■ Exercise ■
There is one span to output from the data below: the lines starting at the line with "Staff & Contact Information (472, 307)" and ending at the line with "Nation Events (21, 2290)". Output it exactly, ends included, nothing more.
====== Information ======
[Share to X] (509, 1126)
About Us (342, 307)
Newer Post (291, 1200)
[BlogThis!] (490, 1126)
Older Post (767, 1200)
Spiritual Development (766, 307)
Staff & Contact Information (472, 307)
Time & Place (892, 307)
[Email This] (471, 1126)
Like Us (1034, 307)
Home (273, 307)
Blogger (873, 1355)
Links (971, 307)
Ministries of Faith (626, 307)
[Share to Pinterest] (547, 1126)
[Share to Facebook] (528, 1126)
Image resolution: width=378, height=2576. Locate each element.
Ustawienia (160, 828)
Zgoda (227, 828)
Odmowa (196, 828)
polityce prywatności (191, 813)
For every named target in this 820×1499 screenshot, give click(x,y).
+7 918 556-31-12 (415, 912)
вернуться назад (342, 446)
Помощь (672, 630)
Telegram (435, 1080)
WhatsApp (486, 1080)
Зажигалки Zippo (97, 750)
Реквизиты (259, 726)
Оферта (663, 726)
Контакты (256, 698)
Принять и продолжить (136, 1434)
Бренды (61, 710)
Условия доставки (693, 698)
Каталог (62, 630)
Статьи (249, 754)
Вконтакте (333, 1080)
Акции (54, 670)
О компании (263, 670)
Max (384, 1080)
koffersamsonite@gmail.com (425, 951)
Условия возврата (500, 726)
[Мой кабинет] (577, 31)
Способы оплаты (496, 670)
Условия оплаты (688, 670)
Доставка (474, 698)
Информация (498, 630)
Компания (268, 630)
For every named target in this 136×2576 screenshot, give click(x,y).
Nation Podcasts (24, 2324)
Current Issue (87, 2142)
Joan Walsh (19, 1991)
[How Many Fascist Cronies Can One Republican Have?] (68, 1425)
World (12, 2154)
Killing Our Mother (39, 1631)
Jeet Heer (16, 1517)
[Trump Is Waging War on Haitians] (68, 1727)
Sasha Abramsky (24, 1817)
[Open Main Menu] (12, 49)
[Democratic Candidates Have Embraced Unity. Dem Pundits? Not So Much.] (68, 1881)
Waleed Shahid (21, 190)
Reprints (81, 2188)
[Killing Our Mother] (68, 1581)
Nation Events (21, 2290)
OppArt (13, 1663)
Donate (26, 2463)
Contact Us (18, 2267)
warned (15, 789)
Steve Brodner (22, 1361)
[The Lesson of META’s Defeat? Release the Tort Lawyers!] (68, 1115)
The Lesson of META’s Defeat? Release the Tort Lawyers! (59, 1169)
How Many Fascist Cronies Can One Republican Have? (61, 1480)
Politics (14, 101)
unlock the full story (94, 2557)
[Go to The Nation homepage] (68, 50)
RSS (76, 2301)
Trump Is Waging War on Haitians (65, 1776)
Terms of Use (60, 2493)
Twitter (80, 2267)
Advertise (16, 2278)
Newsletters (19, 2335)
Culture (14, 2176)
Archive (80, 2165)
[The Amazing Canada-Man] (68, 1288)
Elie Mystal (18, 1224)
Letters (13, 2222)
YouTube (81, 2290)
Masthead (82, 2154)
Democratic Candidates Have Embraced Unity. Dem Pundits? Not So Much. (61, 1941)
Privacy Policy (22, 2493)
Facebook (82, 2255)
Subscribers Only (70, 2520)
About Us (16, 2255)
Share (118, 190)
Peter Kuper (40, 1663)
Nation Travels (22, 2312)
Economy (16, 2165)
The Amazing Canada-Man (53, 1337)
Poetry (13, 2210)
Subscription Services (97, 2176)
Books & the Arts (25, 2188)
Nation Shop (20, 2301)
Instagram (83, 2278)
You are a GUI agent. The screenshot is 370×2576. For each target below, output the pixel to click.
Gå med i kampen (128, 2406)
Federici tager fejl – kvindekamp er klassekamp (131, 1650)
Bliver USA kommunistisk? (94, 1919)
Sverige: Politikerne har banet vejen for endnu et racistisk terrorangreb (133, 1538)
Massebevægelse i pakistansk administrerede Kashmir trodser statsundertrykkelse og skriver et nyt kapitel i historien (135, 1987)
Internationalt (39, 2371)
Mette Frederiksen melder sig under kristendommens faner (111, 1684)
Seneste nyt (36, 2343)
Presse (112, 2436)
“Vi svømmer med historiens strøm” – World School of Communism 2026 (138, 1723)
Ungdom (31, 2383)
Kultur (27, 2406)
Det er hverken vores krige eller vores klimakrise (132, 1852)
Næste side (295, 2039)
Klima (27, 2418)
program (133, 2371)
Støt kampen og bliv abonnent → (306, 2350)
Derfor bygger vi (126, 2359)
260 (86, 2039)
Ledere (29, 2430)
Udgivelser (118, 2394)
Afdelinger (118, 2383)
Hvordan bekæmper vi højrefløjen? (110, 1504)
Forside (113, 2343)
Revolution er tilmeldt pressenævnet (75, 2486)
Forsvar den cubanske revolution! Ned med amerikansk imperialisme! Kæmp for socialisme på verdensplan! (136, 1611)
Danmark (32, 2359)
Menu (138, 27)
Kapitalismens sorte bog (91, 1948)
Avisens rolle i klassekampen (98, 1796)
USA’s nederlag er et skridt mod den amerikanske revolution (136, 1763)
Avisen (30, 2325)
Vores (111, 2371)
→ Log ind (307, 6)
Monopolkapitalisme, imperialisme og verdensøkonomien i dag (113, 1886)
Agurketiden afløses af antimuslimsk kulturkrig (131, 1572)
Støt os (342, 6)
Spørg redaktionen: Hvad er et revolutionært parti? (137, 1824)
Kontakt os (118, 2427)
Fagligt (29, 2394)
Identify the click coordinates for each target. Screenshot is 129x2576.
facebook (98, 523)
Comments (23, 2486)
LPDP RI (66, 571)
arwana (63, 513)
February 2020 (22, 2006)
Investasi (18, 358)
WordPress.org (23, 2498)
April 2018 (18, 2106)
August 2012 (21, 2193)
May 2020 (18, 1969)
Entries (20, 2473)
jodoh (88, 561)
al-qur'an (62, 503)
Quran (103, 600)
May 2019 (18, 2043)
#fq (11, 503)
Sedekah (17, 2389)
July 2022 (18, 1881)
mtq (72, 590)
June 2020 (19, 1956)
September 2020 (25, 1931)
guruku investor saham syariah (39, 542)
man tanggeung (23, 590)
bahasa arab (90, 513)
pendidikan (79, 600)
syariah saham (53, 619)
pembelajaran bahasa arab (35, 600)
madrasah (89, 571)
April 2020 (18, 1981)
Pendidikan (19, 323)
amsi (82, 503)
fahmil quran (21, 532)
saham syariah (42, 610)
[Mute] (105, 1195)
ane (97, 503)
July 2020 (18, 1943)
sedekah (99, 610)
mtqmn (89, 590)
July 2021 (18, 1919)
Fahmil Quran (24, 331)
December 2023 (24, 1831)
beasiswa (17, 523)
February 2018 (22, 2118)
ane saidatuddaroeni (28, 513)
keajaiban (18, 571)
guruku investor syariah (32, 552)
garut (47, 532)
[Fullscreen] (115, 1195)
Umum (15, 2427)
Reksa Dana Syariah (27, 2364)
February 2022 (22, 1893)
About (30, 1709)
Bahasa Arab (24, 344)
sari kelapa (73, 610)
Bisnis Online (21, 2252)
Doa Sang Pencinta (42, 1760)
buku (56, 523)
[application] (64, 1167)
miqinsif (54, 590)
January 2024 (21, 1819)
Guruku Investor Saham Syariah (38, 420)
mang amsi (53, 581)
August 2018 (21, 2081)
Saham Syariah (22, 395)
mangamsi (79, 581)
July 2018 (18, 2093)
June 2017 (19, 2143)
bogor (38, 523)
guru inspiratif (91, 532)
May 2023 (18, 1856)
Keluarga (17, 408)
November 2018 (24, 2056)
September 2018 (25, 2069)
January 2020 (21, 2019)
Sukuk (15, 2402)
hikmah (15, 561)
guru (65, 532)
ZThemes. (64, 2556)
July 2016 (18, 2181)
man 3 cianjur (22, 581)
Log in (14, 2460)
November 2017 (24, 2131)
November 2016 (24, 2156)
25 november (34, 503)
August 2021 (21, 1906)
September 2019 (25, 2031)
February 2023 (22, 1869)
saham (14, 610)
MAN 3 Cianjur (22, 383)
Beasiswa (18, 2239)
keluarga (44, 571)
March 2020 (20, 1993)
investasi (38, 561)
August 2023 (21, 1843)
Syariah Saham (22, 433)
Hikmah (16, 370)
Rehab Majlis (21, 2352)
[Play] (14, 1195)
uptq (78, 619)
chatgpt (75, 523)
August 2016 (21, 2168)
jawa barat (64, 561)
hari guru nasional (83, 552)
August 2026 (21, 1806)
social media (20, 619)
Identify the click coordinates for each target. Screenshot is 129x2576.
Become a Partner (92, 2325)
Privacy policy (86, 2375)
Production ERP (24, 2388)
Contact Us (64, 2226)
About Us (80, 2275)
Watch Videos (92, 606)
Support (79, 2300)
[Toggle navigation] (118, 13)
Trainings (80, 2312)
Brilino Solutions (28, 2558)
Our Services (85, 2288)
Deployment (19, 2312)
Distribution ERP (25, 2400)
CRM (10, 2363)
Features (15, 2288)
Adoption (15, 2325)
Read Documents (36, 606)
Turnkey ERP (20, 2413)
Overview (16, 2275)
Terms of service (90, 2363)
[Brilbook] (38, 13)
======
■ Answer box ■
Staff & Contact Information (472, 307)
Time & Place (892, 307)
[Email This] (471, 1126)
Like Us (1034, 307)
Home (273, 307)
Blogger (873, 1355)
Links (971, 307)
Ministries of Faith (626, 307)
[Share to Pinterest] (547, 1126)
[Share to Facebook] (528, 1126)
Image resolution: width=378, height=2576. Locate each element.
Ustawienia (160, 828)
Zgoda (227, 828)
Odmowa (196, 828)
polityce prywatności (191, 813)
For every named target in this 820×1499 screenshot, give click(x,y).
+7 918 556-31-12 (415, 912)
вернуться назад (342, 446)
Помощь (672, 630)
Telegram (435, 1080)
WhatsApp (486, 1080)
Зажигалки Zippo (97, 750)
Реквизиты (259, 726)
Оферта (663, 726)
Контакты (256, 698)
Принять и продолжить (136, 1434)
Бренды (61, 710)
Условия доставки (693, 698)
Каталог (62, 630)
Статьи (249, 754)
Вконтакте (333, 1080)
Акции (54, 670)
О компании (263, 670)
Max (384, 1080)
koffersamsonite@gmail.com (425, 951)
Условия возврата (500, 726)
[Мой кабинет] (577, 31)
Способы оплаты (496, 670)
Условия оплаты (688, 670)
Доставка (474, 698)
Информация (498, 630)
Компания (268, 630)
For every named target in this 136×2576 screenshot, give click(x,y).
Nation Podcasts (24, 2324)
Current Issue (87, 2142)
Joan Walsh (19, 1991)
[How Many Fascist Cronies Can One Republican Have?] (68, 1425)
World (12, 2154)
Killing Our Mother (39, 1631)
Jeet Heer (16, 1517)
[Trump Is Waging War on Haitians] (68, 1727)
Sasha Abramsky (24, 1817)
[Open Main Menu] (12, 49)
[Democratic Candidates Have Embraced Unity. Dem Pundits? Not So Much.] (68, 1881)
Waleed Shahid (21, 190)
Reprints (81, 2188)
[Killing Our Mother] (68, 1581)
Nation Events (21, 2290)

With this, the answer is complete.